MAHKEMESİ :Sulh Hukuk Mahkemesi

Davacı vekili tarafından, davalı aleyhine 21.11.2010 gününde verilen dilekçe ile elatmanın önlenmesi ve kal istenmesi üzerine yapılan duruşma sonunda; davanın kabulüne dair verilen 12.05.2011 günlü hükmün Yargıtayca incelenmesi davalı tarafından istenilmekle süresinde olduğu anlaşılan temyiz dilekçesinin kabulüne karar verildikten sonra dosya ve içerisindeki bütün kağıtlar incelenerek gereği düşünüldü:
K A R A R
Davacı, murisinden kendisine intikal eden 473 ada 65 parsel sayılı taşınmazına davalının yaptığı garajın ve tel örgünün kal’i suretiyle elatmanın önlenmesine karar verilmesini istemiştir.
Davalı, davanın reddini savunmuştur.
Mahkemece, davanın kabulüne karar verilmiştir.
Hükmü, davalı temyiz etmiştir.
Dava, mülkiyet hakkına dayalı men’i müdahale ve kal istemlerine ilişkin olup 26.11.2010 tarihinde sulh hukuk mahkemesinde açılmıştır.
492 sayılı Harçlar Kanununun 16.maddesi gereğince; müdahalenin men’i, tescil, tapu kayıt iptali gibi gayrimenkulün aynına taalluk eden davalarda, gayrimenkulün değeri nazara alınarak harç alınır. Mahkemelerin görev konusunu düzenleyen HUMK’nun 1.maddesi gereğince de görev dava olunan şeyin değerine göre belirtilmiş ise görevli mahkemenin tespitinde davanın açıldığı gündeki değerin esas tutulması gerekir. Gerek harç gerekse görev hususunun kamu düzenine ilişkin olduğu tartışmasızdır.
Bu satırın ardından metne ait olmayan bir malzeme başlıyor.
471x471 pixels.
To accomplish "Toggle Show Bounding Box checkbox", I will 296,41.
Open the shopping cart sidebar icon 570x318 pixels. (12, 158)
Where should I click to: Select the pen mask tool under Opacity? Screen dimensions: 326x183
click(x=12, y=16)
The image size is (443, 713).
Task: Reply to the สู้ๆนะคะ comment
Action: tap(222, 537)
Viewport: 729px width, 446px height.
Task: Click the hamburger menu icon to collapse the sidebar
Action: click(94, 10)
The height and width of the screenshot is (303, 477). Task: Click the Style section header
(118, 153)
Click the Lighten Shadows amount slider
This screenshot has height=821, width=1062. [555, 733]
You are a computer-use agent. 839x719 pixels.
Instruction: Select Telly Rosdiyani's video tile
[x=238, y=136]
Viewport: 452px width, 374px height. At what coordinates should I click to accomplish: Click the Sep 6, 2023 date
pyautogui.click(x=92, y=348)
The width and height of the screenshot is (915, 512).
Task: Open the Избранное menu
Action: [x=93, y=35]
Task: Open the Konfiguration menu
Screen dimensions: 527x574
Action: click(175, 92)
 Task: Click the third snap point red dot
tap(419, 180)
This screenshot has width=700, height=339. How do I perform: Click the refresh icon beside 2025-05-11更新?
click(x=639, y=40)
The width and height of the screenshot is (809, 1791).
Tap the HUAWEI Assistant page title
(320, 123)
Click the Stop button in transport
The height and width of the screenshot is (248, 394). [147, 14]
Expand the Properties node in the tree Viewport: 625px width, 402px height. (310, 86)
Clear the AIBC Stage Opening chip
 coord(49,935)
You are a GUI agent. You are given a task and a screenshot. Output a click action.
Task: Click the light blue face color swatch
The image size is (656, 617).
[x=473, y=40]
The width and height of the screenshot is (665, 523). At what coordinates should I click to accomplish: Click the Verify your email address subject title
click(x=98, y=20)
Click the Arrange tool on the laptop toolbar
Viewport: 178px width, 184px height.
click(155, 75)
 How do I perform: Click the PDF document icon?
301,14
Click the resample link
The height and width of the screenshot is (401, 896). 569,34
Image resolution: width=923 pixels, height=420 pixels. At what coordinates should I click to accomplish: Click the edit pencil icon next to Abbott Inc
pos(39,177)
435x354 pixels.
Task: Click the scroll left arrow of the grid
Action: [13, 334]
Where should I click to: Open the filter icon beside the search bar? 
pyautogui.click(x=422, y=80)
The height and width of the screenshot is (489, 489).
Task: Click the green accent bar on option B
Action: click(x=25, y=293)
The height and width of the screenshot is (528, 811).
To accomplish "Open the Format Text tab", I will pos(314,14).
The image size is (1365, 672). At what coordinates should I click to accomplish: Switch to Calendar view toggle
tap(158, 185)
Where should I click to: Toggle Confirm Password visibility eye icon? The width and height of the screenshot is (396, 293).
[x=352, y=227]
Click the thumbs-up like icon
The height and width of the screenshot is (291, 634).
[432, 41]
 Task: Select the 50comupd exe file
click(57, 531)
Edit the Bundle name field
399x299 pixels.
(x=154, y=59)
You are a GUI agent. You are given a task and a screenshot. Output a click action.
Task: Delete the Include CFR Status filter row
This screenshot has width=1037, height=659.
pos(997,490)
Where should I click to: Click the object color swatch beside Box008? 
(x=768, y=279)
Somut olayda; eldeki dava gayrimenkulün aynına ilişkin olduğundan dava değeri müdahale edilen kısmın ve kal’i talep edilen yapının değeri toplamından ibarettir.
Mahallinde yapılan keşif sonucu alınan inşaat bilirkişisi raporunda, dava konusu taşınmazın değerinin 7.000 TL ve kal’i talep edilen garajın değeri 3.000 TL ile birlikte toplam dava değerinin 10.000 TL olduğu anlaşılmakla, bu miktar dava tarihi itibariyle sulh hukuk mahkemelerinin görev sınırını belirleyen HUMK’nun 8. maddesindeki miktarın üstünde olduğundan davayı görmeye sulh mahkemeleri değil asliye mahkemeleri görevlidir. Mahkemece görev hususu re’sen gözetilerek görevsizlik kararı verilmesi gerektiği düşünülmeden yargılamaya devamla esas hakkında hüküm kurulması doğru görülmediğinden hükmün bozulması gerekmiştir.
SONUÇ: Yukarıda açıklanan nedenlerle davalının temyiz itirazlarının kabulü ile hükmün BOZULMASINA, peşin alınan temyiz harcının istek halinde yatırana iadesine, 29.06.2011 gününde oybirliği ile karar verildi.